Text:

Effects of dorzolamide 2% added to timolol maleate 0.5% on intraocular pressure, retrobulbar blood flow, and the progression of visual field damage in patients with primary open-angle glaucoma: a single-center, 4-year, open-label study.Clin Ther. 2008 Jun; 30(6):1120-34.CT
This study assessed the long-term effects of dorzolamide 2% BID added to timolol maleate 0.5% BID on intraocular pressure (IOP), retrobulbar blood flow, and the progression of visual field damage in patients with primary open-angle glaucoma.
This was a prospective, 4-year, open-label intervention study. All consecutive patients with a clinical diagnosis of open-angle glaucoma in both eyes (mean defect greater than -6 dB) who presented for a regular check-up between January and July 2001 at the Instituto Galego de Oftalmoloxía were screened for study eligibility. All participants had been treated with timolol 0.5% BID in both eyes for at least 6 months before the screening visit. Dorzolamide 2% BID was added to timolol 0.5% BID in the eye with the larger visual field defect (study eye), whereas timolol 0.5% BID was continued in the eye with the smaller visual field defect (control eye). Variables evaluated at baseline and every 6 months for 48 months included retrobulbar hemodynamic parameters (using color Doppler imaging), progression of visual field damage, and IOP. Progression of visual field damage was defined according to modified Anderson criteria. Visual field progression-free survival rates for the study and control eyes were plotted using Kaplan-Meier analysis and were compared using a log-rank test.

Exercises to complete:
• A. In the glaucoma study abstract, which eye had dorzolamide 2% added to its timolol treatment?
• B. Continue the glaucoma study abstract from its final sentence.

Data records
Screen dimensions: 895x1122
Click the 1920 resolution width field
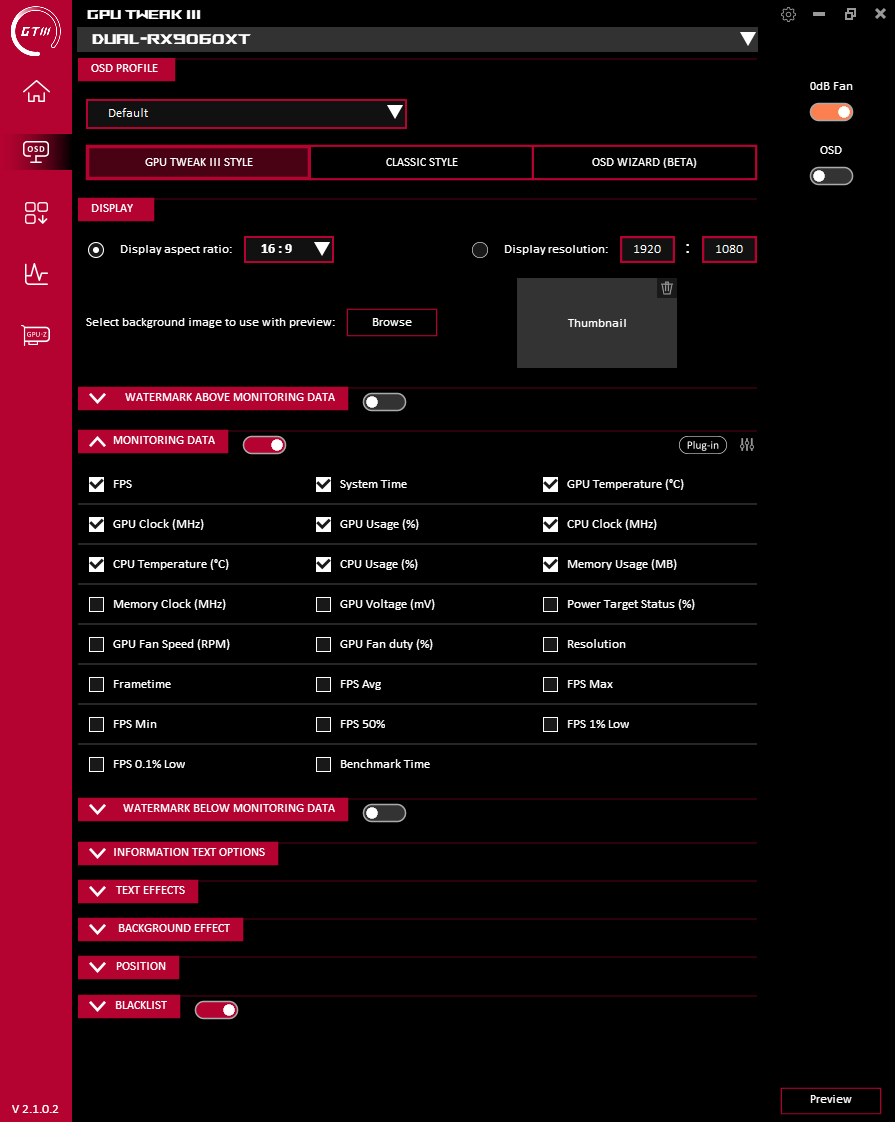pos(647,250)
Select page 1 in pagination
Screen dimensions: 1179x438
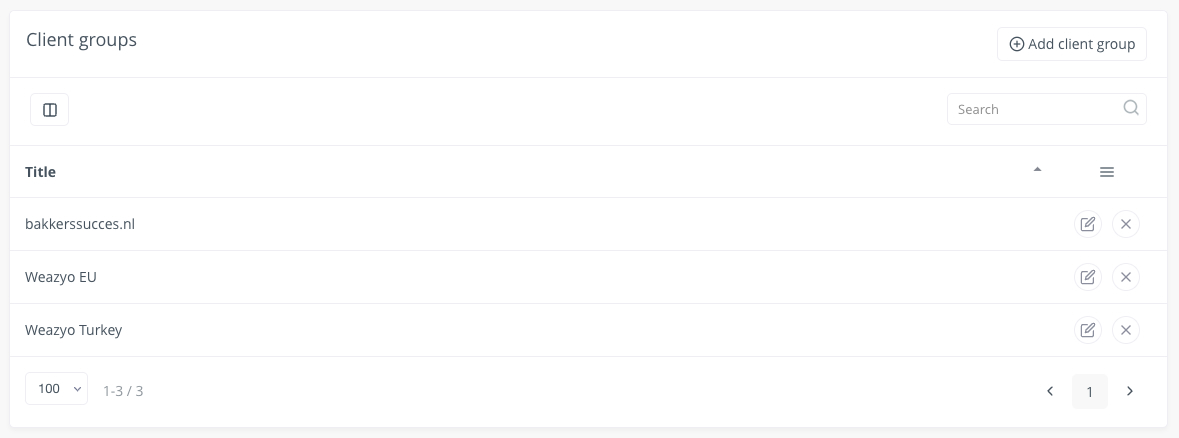[1089, 391]
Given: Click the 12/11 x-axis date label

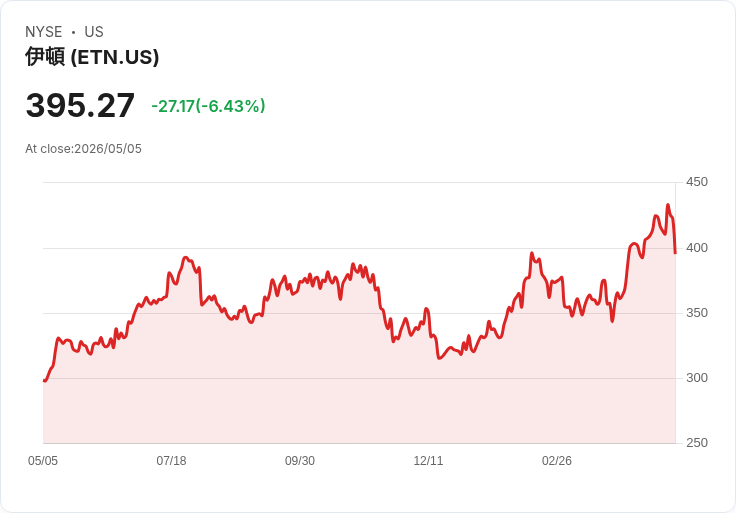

Per-task answers:
• A. The eye with the larger visual field defect, called the study eye.

• B.
Forty-five patients met the inclusion criteria, of whom 5 were lost to follow-up. Thus, 80 eyes of 40 patients were included in the analysis. Patients' mean (SD) age was 68.0 (7.1) years; all patients were white and 21 (52.5%) were male. Mean baseline IOP was 19.18 (1.34) and 18.23 (1.64) mm Hg in the study and control eyes, respectively (P=0.006). The combination of dorzolamide and timolol was associated with significant increases from baseline in enddiastolic velocity in the ophthalmic and short posterior ciliary arteries (P<0.001) and significant decreases in the resistivity index in both arteries (P<0.001). Twenty-three of the 80 eyes (28.8%) had progression of visual field damage (7 study eyes and 16 control eyes). On Kaplan-Meier survival analysis, the risk of progression was significantly lower in the eye treated with dorzolamide and timolol compared with the eye treated with timolol alone (hazard ratio=0.41; 95% CI, 0.17 to 0.94; P=0.035). Mean changes in IOP from baseline to month 48 were -1.10 mm Hg in the dorzolamide and timolol group (95% CI, -1.73 to -0.51; P<0.001) and 1.27 mm Hg in the control group (95% CI, -2.74 to 1.72; P=NS).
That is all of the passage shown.